Timing is important to ensure pasta and sauce are ready close together for optimal texture.
Ingredients
- 1 (16-ounce) package Fettuccine pasta (454g)
- ½ cup butter 113g, unsalted
- 3 garlic minced (1 tablespoon, cloves
- 1 cup heavy whipping cream (240mL)
- 1 cup Parmesan Cheese 113g), plus more for serving, freshly grated
- ½ teaspoon black pepper ground
- ¼ teaspoon salt
Instructions
- Bring a large pot of salted water to a boil over medium-high heat. Add the pasta and cook according to package directions. Reserve ¼ cup of pasta water. Drain the pasta well.
- While the pasta cooks, In a large saucepan, melt the butter over medium heat. Add the garlic, and cook, stirring often, until fragrant, about 30 seconds. Stir in the cream. Cook, stirring often, until the cream is warm and bubbly, about 1 minute.
- Whisk in the parmesan, pepper, and salt until the cheese is melted and the sauce is smooth. Continue cooking, whisking occasionally, until the sauce thickens slightly, 1 to 2 minutes. (If pasta is not cooked yet, reduce heat to low to keep warm, whisking occasionally.)
- Add the cooked pasta and toss to coat. Stir in the reserved pasta water, 1 tablespoon at a time, until the sauce is your desired consistency. Serve immediately as the sauce will continue to thicken as it sits.
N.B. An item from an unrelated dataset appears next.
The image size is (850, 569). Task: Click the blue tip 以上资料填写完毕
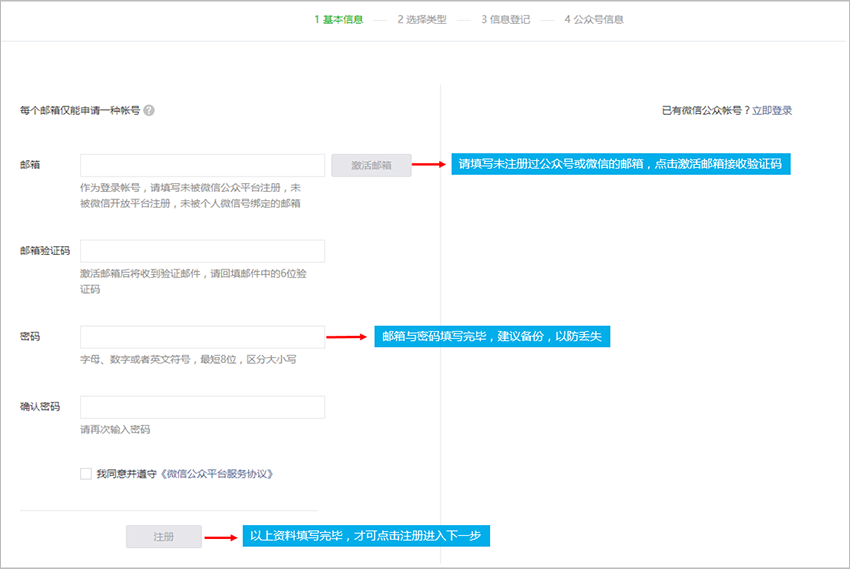pyautogui.click(x=365, y=537)
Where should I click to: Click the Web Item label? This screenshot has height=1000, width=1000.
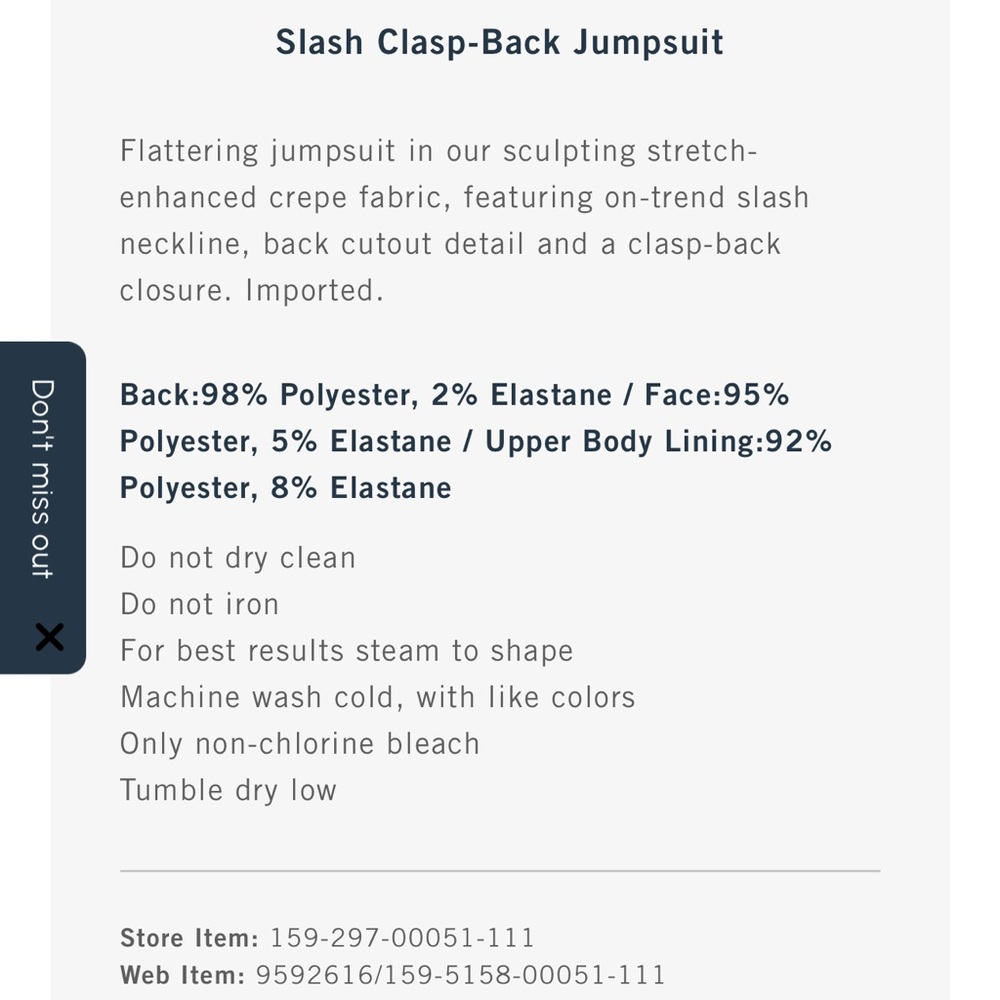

Serve with additional parmesan and black pepper, if desired.
Notes
- Check the cooking time on your pasta to coordinate timing for sauce and pasta completion.
- Reserve pasta water when draining; starch helps loosen sauce without losing flavor.
- Fresh herbs like parsley or basil can be added for garnish or flavor variation.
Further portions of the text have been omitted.